The number of values of $$k$$, for which the system of equations :
$$(k+1)x + 8y = 4k$$
$$kx + (k+3)y = 3k - 1$$
has no solution, is :

We begin by writing the two given linear equations in the general form $$a_1x+b_1y=c_1,\;a_2x+b_2y=c_2.$$

For the first equation $$ (k+1)x+8y=4k$$ we can directly read

$$a_1=k+1,\qquad b_1=8,\qquad c_1=4k.$$

For the second equation $$kx+(k+3)y=3k-1$$ we obtain

$$a_2=k,\qquad b_2=k+3,\qquad c_2=3k-1.$$

A pair of simultaneous linear equations in two variables has no solution when the two lines are parallel but not coincident. In coefficient language this means that the ratios of the coefficients of $$x$$ and $$y$$ are equal, yet the same common ratio is not equal to the ratio of the constant terms. Symbolically, the condition for inconsistency is

$$\frac{a_1}{a_2}=\frac{b_1}{b_2}\neq\frac{c_1}{c_2}.$$

We now impose this step by step. We first equate the two ratios of the coefficients of $$x$$ and $$y$$:

$$\frac{k+1}{k}=\frac{8}{k+3}.$$

To clear the denominators we cross-multiply:

$$ (k+1)(k+3)=8k. $$

Expanding the left-hand side gives

$$k^2+3k+k^2+3k= k^2+4k+3,$$

so the equation becomes

$$k^2+4k+3=8k.$$

Bringing all terms to the left yields

$$k^2+4k+3-8k=0\quad\Longrightarrow\quad k^2-4k+3=0.$$

This quadratic factors neatly:

$$k^2-4k+3=(k-1)(k-3)=0.$$

Hence the common-ratio condition produces the two candidate values

$$k=1\quad\text{or}\quad k=3.$$

We must now test each of these values in the remaining ratio so as to enforce the inequality part of the inconsistency criterion.
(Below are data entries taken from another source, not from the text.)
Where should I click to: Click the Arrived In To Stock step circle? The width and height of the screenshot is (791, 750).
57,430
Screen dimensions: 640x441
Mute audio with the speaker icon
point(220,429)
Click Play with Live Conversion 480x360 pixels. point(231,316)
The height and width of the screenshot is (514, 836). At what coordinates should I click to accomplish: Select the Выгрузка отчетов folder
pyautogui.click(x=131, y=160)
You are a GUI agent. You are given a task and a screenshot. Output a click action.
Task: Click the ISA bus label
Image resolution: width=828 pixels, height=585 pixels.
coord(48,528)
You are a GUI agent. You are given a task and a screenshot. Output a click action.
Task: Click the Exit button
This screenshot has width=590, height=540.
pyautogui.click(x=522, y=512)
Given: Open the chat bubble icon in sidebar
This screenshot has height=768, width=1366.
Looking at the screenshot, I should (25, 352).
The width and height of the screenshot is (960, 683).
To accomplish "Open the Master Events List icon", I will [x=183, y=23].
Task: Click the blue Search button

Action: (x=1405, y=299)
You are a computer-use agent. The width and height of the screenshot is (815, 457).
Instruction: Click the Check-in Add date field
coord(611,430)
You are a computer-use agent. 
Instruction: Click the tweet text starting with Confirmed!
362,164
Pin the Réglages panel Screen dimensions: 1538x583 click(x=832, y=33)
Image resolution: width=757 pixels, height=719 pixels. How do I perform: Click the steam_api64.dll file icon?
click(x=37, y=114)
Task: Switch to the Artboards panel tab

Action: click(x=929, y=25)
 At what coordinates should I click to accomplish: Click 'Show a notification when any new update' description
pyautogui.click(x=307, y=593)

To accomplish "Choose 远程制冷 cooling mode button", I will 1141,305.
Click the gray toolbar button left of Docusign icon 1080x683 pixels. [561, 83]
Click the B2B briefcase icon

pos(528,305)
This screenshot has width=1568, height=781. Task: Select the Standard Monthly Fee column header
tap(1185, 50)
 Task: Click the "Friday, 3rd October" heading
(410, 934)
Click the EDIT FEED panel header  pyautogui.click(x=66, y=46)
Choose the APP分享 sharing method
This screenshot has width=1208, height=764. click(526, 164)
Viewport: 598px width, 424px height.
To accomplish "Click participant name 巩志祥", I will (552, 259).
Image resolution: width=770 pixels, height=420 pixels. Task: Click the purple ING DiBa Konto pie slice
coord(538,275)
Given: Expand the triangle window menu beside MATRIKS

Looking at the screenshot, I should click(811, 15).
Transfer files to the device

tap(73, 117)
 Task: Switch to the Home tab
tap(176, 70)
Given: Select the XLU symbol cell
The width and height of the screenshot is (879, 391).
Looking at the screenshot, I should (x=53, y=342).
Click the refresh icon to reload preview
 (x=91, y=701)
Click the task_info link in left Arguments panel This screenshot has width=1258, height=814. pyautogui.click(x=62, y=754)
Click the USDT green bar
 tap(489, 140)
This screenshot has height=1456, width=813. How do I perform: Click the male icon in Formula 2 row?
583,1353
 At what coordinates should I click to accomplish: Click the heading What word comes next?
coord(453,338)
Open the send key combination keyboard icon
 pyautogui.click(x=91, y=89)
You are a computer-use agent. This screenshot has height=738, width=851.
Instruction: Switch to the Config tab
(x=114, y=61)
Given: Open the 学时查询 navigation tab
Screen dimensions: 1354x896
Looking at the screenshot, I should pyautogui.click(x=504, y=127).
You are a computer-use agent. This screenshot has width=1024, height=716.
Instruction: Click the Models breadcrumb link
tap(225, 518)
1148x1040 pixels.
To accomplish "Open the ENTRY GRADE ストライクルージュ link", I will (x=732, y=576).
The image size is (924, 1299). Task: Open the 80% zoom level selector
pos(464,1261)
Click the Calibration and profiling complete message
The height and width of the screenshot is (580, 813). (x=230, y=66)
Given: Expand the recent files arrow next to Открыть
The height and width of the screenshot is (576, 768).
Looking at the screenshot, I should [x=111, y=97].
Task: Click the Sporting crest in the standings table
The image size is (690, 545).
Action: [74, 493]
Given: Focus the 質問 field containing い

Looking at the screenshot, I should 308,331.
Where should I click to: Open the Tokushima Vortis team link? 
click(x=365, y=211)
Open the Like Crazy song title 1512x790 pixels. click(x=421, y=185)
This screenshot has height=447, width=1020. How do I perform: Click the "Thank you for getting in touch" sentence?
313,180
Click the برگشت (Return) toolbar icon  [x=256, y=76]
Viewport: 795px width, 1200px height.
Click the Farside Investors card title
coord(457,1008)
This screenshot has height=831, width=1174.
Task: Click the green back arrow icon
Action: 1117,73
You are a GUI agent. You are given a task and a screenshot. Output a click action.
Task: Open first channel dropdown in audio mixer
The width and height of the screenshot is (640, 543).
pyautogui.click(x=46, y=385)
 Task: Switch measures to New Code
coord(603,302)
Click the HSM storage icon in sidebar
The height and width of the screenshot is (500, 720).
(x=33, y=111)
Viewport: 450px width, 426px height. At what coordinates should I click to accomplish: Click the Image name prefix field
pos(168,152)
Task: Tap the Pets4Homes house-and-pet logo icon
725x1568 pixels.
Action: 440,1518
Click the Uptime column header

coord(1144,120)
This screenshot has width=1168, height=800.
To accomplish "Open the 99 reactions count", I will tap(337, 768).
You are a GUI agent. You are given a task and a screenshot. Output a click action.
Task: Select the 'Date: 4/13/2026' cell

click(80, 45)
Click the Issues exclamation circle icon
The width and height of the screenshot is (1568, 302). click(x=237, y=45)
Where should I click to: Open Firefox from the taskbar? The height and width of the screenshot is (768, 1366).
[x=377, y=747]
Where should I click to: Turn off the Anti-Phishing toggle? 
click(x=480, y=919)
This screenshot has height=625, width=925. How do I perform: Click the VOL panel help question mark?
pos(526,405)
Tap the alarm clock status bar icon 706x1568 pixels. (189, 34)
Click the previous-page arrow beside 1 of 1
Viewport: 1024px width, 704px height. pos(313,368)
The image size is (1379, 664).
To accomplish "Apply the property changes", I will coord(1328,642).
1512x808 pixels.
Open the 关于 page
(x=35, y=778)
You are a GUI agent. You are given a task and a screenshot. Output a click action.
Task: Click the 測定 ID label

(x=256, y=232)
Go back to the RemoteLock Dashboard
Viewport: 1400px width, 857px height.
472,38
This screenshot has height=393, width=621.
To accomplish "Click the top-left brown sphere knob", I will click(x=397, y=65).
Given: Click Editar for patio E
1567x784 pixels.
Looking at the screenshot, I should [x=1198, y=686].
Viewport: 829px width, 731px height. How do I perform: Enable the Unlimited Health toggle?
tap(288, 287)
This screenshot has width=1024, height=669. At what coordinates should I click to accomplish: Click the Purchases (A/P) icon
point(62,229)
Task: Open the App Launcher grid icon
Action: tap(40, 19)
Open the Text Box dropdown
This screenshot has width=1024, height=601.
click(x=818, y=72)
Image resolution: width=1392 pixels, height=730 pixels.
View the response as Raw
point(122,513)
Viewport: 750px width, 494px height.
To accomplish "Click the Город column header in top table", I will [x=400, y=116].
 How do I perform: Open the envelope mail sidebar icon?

First we compute the ratio of the constant terms in general:

$$\frac{c_1}{c_2}=\frac{4k}{3k-1}.$$

Case $$k=1$$.

For $$k=1$$ we have

$$\frac{a_1}{a_2}=\frac{1+1}{1}=2,\qquad \frac{b_1}{b_2}=\frac{8}{1+3}=\frac{8}{4}=2,$$

so both coefficient ratios are equal to $$2$$ as required. The constant ratio becomes

$$\frac{c_1}{c_2}=\frac{4\cdot1}{3\cdot1-1}=\frac{4}{2}=2.$$

Here all three ratios are the same, which means the two equations represent the same line; the system therefore has infinitely many solutions, not zero solutions. Thus $$k=1$$ is rejected.

Case $$k=3$$.

For $$k=3$$ the coefficient ratios are

$$\frac{a_1}{a_2}=\frac{3+1}{3}=\frac{4}{3},\qquad \frac{b_1}{b_2}=\frac{8}{3+3}=\frac{8}{6}=\frac{4}{3},$$

so once again they are equal. The constant ratio now is

$$\frac{c_1}{c_2}=\frac{4\cdot3}{3\cdot3-1}=\frac{12}{8}=\frac{3}{2}.$$

We clearly see

$$\frac{4}{3}\neq\frac{3}{2},$$

which satisfies the essential inequality. Hence the two lines are parallel but distinct, producing no solution when $$k=3$$.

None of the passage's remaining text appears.